I like the Bighand events, they have a good mix of general business/legal keynotes, product information and specific breakout sessions. It’s like what Interwoven used to do with their Gear Up conferences, but sadly no longer do under either their Autonomy or HP guises.
The keynotes on Wednesday were from Dame Sarah Storey and Neil Rose (Legal Futures). Dame Sarah’s talk was about her journey as an athlete which was fascinating, a Paralympic who’s won gold medals in two sports. Neil had to follow with a talk on ABS’s (Alternative Business Structure) which wasn’t quite the talk of an olympic athlete but was a great introduction to ABS’s in the legal world. One point I noted mid talk was when he was discussing a firm in Silicon Valley that offered advice in a relaxed coffee shop atmosphere, lawyers like “Apple genius'” in the jumpers with the firms logo on. It caused a chuckle in the audience which to me shows how far the UK has to go to rid itself of its stuffy suited image and really embrace new business models.

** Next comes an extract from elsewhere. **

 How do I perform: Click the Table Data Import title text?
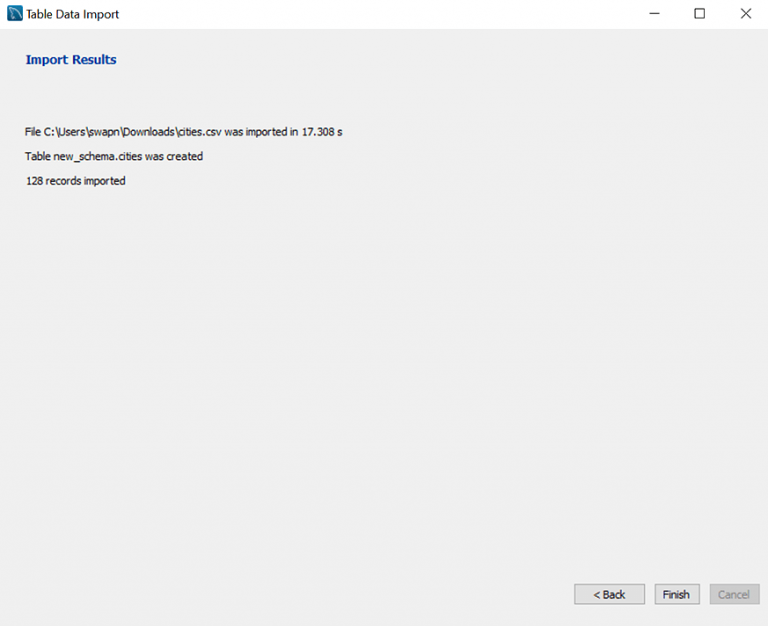pyautogui.click(x=72, y=14)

Next up was the product information and below I’ve written up the key product take aways that I noted:
First off were some mobile offerings:
FreeMe was a dictation app for iPads, built from the ground up rather than a port of the iPhone app. As well as the obvious dictation functionality it allowed iPad “open in” functionality from emails that then open the attachment in FreeMe for review with dictation controls on screen, to allow you to dictation notes to send back to BigHand.

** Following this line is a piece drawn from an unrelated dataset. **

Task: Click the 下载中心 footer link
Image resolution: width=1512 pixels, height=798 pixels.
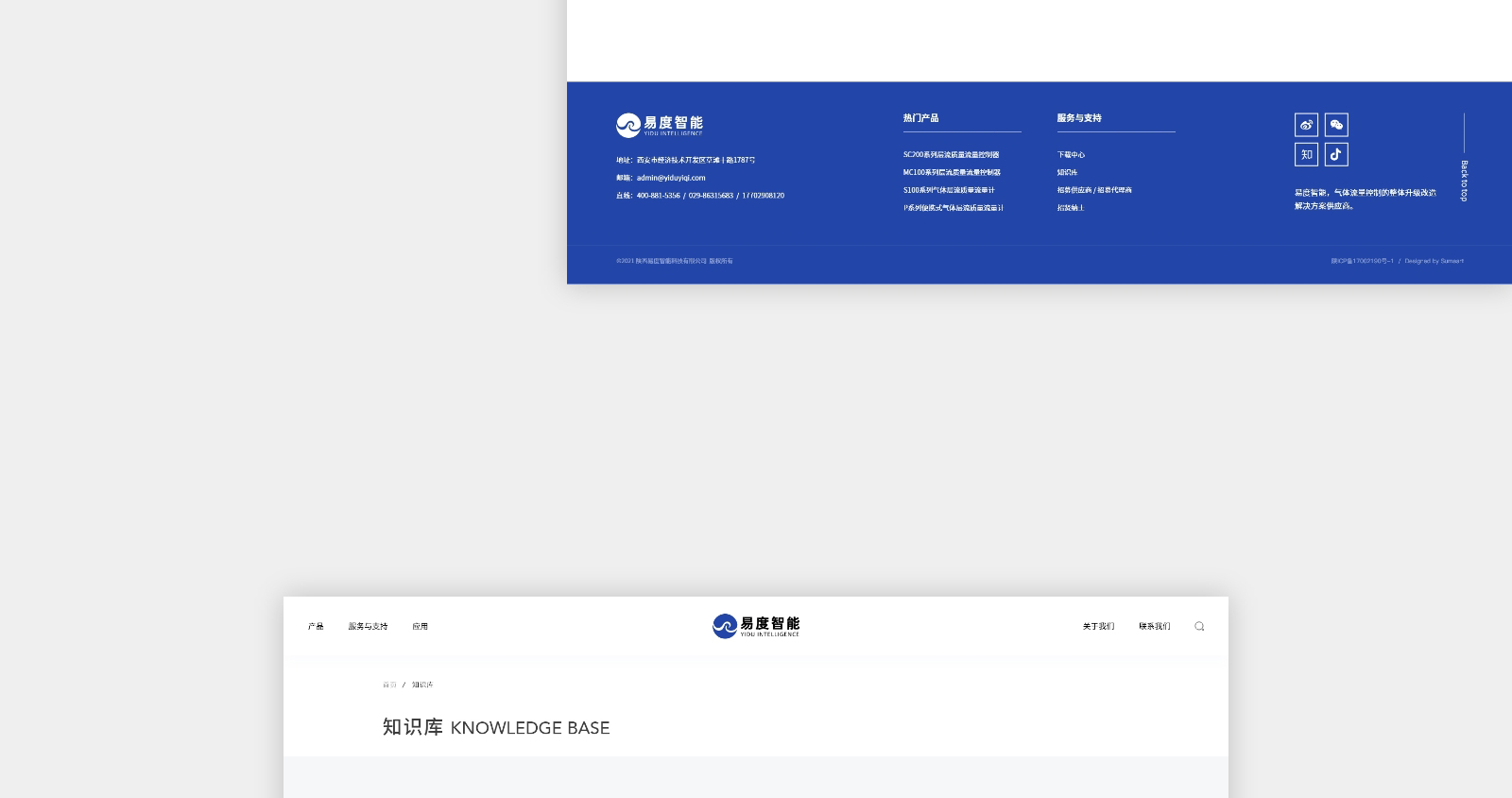Action: 1071,155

Then it was the turn of their new BlackBerry 10 App. When this was announced I thought it was an odd launch. After all BigHand hadn’t launched a Windows Phone 8 App yet, a platform that was released some months ago. “But it’s a small market share” I hear you say, very true but the BBX platform has zero market share at the moment. My guess is RIM (or BlackBerry as I guess we should call them now) encouraged enterprise app developers to produce BBX apps for launch, something Microsoft really should have done! But it’s all a moot point as it was mentioned that a Windows Phone 8 app is in the pipeline from Bighand.
Next up was some info on Bighand 4.4 for the desktop:
Here we have some nice integration with Lync to show presence information when sending dictations. Handy if you need to ensure you send to someone who is available.
For the speech recognition module there were a couple of new wizards demoed. One that helps you to set the optimal recording levels for your microphone and another for training your voice to the system.
Last up was some work Bighand are doing on workflow. Integrating WorkSite and Speech Recognition into one workflow. You right click in FileSite, select dictate, it auto profiles the dictation with data from WorkSite and then once you finish the dictation and document are linked together for future reference. It’s a shame I didn’t photo the slide as it shows it much better than I can describe it (maybe if someone from Bighand is reading this they can send me on the slide?).
The afternoon was set aside for the BigHand breakout sessions. I attended a couple, one on speech recognition for which Charles Christian tweeted a nice summary “is speech recognition a marmite technology – some love it & some hate it“. Then one on mobile device management, led by MobileIron. The take away here was that BigHand are developing their mobile apps against MobileIron’s app management API’s to allow you to manage and control their app using the popular MobileIron platform. I hope they will also look at the Citrix app management platform next and provide a BigHand mdx for use in the Citrix platform!
Overall a good day. Thankfully my exit from the conference was timed perfectly as I missed the spectacle of Big Mills in lycra at the very end!